My Name is Earl ended in 2009, and Pressly went back to jumping from role to role, including a one-episode appearance in Melissa & Joey with former Can't Hardly Wait co-star Melissa Joan Hart. And in 2014, she started playing recovering (and occasionally relapsing) alcoholic Jill in the Allison Janney-led sitcom Mom.

Look for Melissa Joan Hart behind the camera

Already known as explain-it-all Clarissa and teenage witch Sabrina in 1998, Melissa Joan Hart received no credit for her role as the school's most persistent yearbook message collector. She followed Can't Hardly Wait with a lead role in teen rom-com Drive Me Crazy in 1999, and yes, the title was actually tied to a Britney Spears song. Sabrina the Teenage Witch finished in 2003, but Hart reprised the character for an episode of Seth Green's Robot Chicken (and a sketch with James Corden).

Hart's next big project was sitcom Melissa & Joey, which ran for four seasons from 2010 to 2015. In 2014, she released a memoir detailing some of the behind-the-scenes exploits she got up to in what many people assumed were her squeaky clean teenage years. She admitted to using drugs but said she was never addicted, and she named names when it came to her love life. (Yes to Nick Carter, no to Ashton Kutcher.)

Having gotten her directing start on Sabrina, Hart has now directed episodes of The Goldbergs, Schooled, and Young Sheldon. She was supposed to do more, but she couldn't find the time after she signed up to appear in 20 episodes of the Netflix sitcom No Good Nick. The gamble didn't entirely pay off, as the show was cancelled in 2019. But at least that leaves more time to make magic behind the camera.

Jennifer Love Hewitt has been incredibly busy since Can't Hardly Wait

Jennifer Love Hewitt worked consistently before she played reluctant boy magnet Amanda in Can't Hardly Wait. She'd been in Sister Act 2 briefly and several TV shows, and she played Can't Hardly Wait co-star Seth Green's sister in The Byrds of Paradise. Her most famous TV role came through Fox's orphaned siblings drama Party of Five, in which she played Bailey's (Scott Wolf) girlfriend, Sarah. In 1997, Hewitt got her first big break, starring in the teen horror hit I Know What You Did Last Summer.

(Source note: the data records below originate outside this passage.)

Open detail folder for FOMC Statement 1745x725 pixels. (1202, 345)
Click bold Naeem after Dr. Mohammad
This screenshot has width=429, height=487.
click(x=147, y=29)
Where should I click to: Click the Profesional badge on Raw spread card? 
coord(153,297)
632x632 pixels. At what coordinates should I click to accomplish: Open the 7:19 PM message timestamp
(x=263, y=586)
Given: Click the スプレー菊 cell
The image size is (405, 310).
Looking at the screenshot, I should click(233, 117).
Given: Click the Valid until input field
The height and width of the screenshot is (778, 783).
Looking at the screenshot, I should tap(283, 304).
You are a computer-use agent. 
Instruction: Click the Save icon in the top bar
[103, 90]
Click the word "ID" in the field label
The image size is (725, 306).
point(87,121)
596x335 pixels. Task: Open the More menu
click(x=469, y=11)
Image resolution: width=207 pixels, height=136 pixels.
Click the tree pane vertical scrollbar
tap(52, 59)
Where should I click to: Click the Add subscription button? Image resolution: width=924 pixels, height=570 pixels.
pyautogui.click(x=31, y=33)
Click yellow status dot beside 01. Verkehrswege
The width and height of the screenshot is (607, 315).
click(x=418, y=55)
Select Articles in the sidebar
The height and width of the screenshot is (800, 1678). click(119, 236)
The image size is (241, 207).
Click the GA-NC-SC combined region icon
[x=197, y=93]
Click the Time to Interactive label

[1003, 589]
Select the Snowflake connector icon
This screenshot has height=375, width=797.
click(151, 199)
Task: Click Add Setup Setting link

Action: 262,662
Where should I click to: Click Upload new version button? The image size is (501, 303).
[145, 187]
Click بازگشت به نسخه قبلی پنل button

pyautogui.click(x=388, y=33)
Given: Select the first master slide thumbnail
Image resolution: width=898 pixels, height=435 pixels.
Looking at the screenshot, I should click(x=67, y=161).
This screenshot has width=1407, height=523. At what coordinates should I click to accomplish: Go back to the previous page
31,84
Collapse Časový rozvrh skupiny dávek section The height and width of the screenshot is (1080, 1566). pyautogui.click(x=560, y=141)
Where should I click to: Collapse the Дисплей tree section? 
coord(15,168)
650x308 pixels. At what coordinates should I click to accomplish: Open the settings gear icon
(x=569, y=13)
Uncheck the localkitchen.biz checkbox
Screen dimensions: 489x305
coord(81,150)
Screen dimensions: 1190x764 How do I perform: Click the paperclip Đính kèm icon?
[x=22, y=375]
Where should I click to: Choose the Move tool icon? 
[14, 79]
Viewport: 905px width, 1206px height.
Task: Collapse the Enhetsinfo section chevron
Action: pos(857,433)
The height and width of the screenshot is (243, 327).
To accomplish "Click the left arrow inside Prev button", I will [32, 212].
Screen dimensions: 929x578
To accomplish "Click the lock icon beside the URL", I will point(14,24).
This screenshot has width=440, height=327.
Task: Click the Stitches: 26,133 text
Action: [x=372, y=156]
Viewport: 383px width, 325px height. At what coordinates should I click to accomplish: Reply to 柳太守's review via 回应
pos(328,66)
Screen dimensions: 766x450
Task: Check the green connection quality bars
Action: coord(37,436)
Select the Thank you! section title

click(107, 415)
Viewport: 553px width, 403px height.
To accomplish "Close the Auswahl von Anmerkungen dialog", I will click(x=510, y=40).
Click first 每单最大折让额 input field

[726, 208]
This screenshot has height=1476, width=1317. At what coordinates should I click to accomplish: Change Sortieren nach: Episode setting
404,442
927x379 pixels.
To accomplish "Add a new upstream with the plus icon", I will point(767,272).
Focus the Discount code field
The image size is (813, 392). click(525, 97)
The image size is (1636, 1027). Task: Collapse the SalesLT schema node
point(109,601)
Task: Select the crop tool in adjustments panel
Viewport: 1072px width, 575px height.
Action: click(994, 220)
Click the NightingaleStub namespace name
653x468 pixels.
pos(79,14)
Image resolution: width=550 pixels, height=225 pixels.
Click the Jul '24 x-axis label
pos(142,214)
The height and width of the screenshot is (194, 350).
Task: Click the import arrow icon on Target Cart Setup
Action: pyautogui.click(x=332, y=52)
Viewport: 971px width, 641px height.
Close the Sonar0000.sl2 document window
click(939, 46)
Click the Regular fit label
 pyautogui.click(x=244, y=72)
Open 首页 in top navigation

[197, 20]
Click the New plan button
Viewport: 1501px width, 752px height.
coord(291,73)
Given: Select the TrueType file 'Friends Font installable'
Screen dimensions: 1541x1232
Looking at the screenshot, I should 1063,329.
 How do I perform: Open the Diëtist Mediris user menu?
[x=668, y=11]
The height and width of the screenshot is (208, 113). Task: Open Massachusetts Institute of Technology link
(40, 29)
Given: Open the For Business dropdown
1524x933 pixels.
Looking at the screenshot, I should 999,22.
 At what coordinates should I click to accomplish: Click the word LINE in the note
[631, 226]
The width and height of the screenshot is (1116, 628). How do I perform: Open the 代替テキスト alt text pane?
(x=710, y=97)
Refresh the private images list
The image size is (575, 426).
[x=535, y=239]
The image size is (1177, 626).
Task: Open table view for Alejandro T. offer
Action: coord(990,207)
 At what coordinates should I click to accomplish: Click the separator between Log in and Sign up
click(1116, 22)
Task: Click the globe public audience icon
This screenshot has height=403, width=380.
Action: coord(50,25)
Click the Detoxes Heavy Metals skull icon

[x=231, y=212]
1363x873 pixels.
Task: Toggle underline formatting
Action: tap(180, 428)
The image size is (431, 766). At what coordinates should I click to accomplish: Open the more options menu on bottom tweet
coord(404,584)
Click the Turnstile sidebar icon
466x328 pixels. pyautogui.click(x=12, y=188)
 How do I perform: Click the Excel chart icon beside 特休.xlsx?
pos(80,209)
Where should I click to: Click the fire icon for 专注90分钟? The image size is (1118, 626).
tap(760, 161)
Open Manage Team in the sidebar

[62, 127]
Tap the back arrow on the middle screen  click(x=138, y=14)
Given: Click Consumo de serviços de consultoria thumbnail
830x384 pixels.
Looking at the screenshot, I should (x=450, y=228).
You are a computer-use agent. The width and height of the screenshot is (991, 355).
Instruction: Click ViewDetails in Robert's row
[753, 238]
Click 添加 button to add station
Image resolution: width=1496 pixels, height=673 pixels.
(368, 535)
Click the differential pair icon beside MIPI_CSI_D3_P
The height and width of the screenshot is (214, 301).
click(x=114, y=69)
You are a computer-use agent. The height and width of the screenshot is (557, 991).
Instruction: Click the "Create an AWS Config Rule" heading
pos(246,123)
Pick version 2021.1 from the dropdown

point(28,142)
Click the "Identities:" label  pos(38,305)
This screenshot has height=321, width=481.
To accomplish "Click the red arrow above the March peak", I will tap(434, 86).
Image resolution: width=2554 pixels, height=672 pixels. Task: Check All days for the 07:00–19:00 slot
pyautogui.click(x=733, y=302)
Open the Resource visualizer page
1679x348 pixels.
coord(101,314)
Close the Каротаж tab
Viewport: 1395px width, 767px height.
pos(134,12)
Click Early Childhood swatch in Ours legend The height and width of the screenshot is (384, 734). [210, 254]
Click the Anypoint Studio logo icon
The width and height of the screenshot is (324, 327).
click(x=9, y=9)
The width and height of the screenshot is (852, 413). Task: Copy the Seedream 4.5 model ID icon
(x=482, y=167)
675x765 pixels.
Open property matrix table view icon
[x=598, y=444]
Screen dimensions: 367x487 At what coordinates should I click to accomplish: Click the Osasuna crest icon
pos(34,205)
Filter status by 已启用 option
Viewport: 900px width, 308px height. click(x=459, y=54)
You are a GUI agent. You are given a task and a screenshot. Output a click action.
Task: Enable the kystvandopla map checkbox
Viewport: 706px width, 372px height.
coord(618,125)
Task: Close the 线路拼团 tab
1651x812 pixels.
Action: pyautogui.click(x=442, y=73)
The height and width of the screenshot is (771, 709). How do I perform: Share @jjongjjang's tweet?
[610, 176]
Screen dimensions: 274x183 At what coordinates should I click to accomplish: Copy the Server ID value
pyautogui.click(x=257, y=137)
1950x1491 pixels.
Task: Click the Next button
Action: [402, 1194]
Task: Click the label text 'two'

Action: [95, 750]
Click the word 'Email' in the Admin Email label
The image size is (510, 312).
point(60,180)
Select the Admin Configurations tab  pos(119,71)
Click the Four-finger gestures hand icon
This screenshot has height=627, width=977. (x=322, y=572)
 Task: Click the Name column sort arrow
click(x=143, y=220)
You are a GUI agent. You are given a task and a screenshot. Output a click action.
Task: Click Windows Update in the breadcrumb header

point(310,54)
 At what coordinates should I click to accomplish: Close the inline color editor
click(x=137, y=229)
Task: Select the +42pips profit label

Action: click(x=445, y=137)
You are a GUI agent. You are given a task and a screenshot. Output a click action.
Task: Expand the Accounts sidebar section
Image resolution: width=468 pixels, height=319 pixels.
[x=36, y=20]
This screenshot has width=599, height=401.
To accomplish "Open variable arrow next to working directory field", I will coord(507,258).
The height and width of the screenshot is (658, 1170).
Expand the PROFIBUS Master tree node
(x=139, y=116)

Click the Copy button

After Can't Hardly Wait, Hewitt was supposed to carry a Party of Five spinoff, Time of Your Life, which followed Sarah to San Francisco, but the project was canceled after one season. From 2005 to 2010, she was the lead in CBS's supernatural drama Ghost Whisperer.

More recently, Hewitt traded chatting with the undead for saving those at risk of being killed, playing former FBI Agent Kate Callahan in season ten of Criminal Minds. But the real reason Jennifer Love Hewitt left Criminal Minds is the same reason her character left the Behavioral Analysis Unit — well, apart from the kidnapping plot. Hewitt was pregnant. Since then, Hewitt has moved on to another character charged with preventing crimes (and also medical emergencies). She's been playing 911 operator Maddie Buckley on Fox's 9-1-1 since 2018.